Demi Lovato lançou o sexto álbum de sua carreira na última sexta de setembro. Intitulado Tell Me You Love Me, vem acompanhado da promessa de um som mais soulful e R&B. A questão é que a cantora de 25 anos já dizia desde seu quarto álbum – Unbroken – que seu som seria menos pop, mas nunca de fato fazia algo muito diferente.

Óbvio que com o tempo suas músicas foram ficando menos infantis, a medida em que ela amadurecia e conhecia melhor sua voz. Mas, mesmo assim, seus penúltimo e antepenúltimo álbuns, Unbroken e Demi, deixaram um ar de decepção, com exceção de algumas músicas. Agora, com o lançamento de “Tell Me You Love Me”, Lovato parece finalmente ter ganhado o coração dos críticos e dos fãs, sendo considerado, até mesmo pelo Grammy, o álbum mais forte de sua carreira. Também é o que eu mais gosto, passando na frente de Confident e do ainda infantil Don’t Forget – meus antigos preferidos.

O primeiro single dessa nova fase de Demi, Sorry Not Sorry – um recado curto e grosso aos haters e bullies – pouco se parece com todo o restante do CD. A música pop e chiclete abre o álbum, seguida pela que batiza o disco, Tell Me You Love Me. Aí vemos a verdadeira faceta que Lovato quer nos passar com seu álbum. Uma música de dor, cantada com o coração e dando grande destaque para melodia e para a voz incrível da cantora. Sinceramente, meus problemas com a música estão apenas na letra, pois fala de uma mulher que está totalmente perdida sem o seu amado, sem saber quem é e o que fazer longe dele. “Você não é ninguém até ter alguém”, ela canta no refrão. Essa vibe dependente e triste muda completamente nas próximas faixas – Sexy Dirty Love e You Don’t Do It For Me Anymore – onde vemos uma mulher completamente decidida e que sabe o que quer, sem medo de dizer.

Também não é difícil de perceber que Demi está cada vez mais confiante com sua voz, mostrando um verdadeiro amadurecimento. Nesse álbum a cantora vai muto além de seus agudos clássicos, brincando mais, com diversos truqueis vocais novos. Entretanto, não é só com a cantora que vemos uma melhora considerável. Os ritmos estão, realmente, menos pop e é perceptível o esforço para dar destaque à melodia e aos instrumentos em algumas faixas. Por exemplo, em Cry Baby e Ruin The Friendship – duas das músicas que mais estão fazendo sucesso entre os fãs – a alma da canção está na presença forte da guitarra e dos instrumentos de sopro, respectivamente.

E, claro, não podemos esquecer de Lonely.
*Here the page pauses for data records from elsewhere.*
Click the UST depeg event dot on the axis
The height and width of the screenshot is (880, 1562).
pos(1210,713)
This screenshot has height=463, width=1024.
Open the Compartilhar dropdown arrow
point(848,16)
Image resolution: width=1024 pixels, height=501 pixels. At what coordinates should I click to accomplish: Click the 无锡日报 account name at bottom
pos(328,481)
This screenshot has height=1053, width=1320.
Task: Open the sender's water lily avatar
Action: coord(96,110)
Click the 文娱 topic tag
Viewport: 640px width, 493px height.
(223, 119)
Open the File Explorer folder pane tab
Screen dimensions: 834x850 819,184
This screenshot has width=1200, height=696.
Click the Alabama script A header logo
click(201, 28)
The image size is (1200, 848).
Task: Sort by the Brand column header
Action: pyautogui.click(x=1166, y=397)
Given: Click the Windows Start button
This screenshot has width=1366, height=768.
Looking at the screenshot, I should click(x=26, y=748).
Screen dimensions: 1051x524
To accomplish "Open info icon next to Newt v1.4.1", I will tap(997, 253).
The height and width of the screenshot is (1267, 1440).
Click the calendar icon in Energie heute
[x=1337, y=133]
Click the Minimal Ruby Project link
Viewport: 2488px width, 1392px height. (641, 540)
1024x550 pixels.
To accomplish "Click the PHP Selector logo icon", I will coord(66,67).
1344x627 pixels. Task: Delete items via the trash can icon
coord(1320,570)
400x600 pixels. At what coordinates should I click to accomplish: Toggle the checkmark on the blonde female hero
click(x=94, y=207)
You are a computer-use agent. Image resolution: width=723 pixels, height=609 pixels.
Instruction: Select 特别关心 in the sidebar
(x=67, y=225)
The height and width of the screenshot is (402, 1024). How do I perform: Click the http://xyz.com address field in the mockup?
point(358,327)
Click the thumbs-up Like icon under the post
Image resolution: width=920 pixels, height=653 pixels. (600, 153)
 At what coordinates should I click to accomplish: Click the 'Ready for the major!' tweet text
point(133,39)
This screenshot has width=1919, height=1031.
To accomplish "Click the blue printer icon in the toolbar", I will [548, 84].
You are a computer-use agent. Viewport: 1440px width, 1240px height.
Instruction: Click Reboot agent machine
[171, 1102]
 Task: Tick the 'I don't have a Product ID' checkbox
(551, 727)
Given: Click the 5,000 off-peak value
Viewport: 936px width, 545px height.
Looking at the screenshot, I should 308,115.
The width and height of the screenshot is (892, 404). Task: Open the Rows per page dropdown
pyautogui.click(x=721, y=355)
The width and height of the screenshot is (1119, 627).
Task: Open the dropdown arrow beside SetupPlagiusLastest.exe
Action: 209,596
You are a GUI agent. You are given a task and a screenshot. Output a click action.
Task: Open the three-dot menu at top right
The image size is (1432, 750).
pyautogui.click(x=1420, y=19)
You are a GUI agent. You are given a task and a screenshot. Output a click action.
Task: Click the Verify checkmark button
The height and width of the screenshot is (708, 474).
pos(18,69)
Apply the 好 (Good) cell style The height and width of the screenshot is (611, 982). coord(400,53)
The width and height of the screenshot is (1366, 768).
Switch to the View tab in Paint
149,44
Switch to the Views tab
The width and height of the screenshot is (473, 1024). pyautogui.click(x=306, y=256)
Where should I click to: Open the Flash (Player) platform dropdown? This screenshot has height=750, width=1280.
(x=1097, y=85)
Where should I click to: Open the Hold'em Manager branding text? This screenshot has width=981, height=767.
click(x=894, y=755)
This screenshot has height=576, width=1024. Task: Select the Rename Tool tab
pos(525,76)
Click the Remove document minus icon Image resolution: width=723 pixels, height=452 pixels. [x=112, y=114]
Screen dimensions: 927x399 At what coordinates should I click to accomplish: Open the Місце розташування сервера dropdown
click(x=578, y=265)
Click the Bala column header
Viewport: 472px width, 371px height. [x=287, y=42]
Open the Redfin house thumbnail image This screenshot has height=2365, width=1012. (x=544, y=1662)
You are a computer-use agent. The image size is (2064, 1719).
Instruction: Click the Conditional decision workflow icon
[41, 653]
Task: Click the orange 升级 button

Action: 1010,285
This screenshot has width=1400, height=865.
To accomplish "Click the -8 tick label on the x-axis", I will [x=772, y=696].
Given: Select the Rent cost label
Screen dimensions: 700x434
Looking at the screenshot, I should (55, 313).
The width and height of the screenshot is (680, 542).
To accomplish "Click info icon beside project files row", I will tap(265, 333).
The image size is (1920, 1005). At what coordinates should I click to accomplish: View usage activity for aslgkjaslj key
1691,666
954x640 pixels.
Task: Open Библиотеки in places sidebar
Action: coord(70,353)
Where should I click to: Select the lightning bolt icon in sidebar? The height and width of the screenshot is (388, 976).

A única música do álbum – com exceção das lançadas anteriormente No Promises e Instruction, presentas na versão deluxe – que contém parceria. Nesse caso é o rapper Lil Wayne que participa da faixa com Lovato, entrando antes do último refrão de Lonely para um breve Rap. Não é a primeira vez que Lovato tem um rapper em seu CD e essa parceria faz muito sentido, já que um dos covers mais famosos da cantora é de uma música de Wayne, How To Love. Entretanto, dessa vez, pelo rap estar em uma música mais calma e emotiva, diferente dos outros álbuns, a junção torna-se muito interessante e ideal para a faixa.

Não se pode negar que houve algumas coincidências indesejadas. Por exemplo, a música Tell Me You Love Me foi lançada no mesmo dia em que Taylor Swift divulgou seu esperado single Look What You Made Me Do e o álbum completo saiu junto com o novo de Miley Cyrus, Younger Now. Apesar disso prejudicar Lovato nas paradas, ela ainda conseguiu ficar em 1º nos Estados Unidos e em outros 39 países. No Brasil, variou entre 1º e  3º na primeira semana. Sem contar que está sendo um sucesso nas críticas: segundo os avaliadores mais carrascos do mundo da música, Demi finalmente entregou o que prometia.

Com a divulgação e escolha de singles certos não tem porque Lovato não conseguir turnês lotadas, músicas em primeiro lugar e, finalmente, sua tão sonhada vitória no Grammy. Estamos torcendo pelo sucesso da cantora!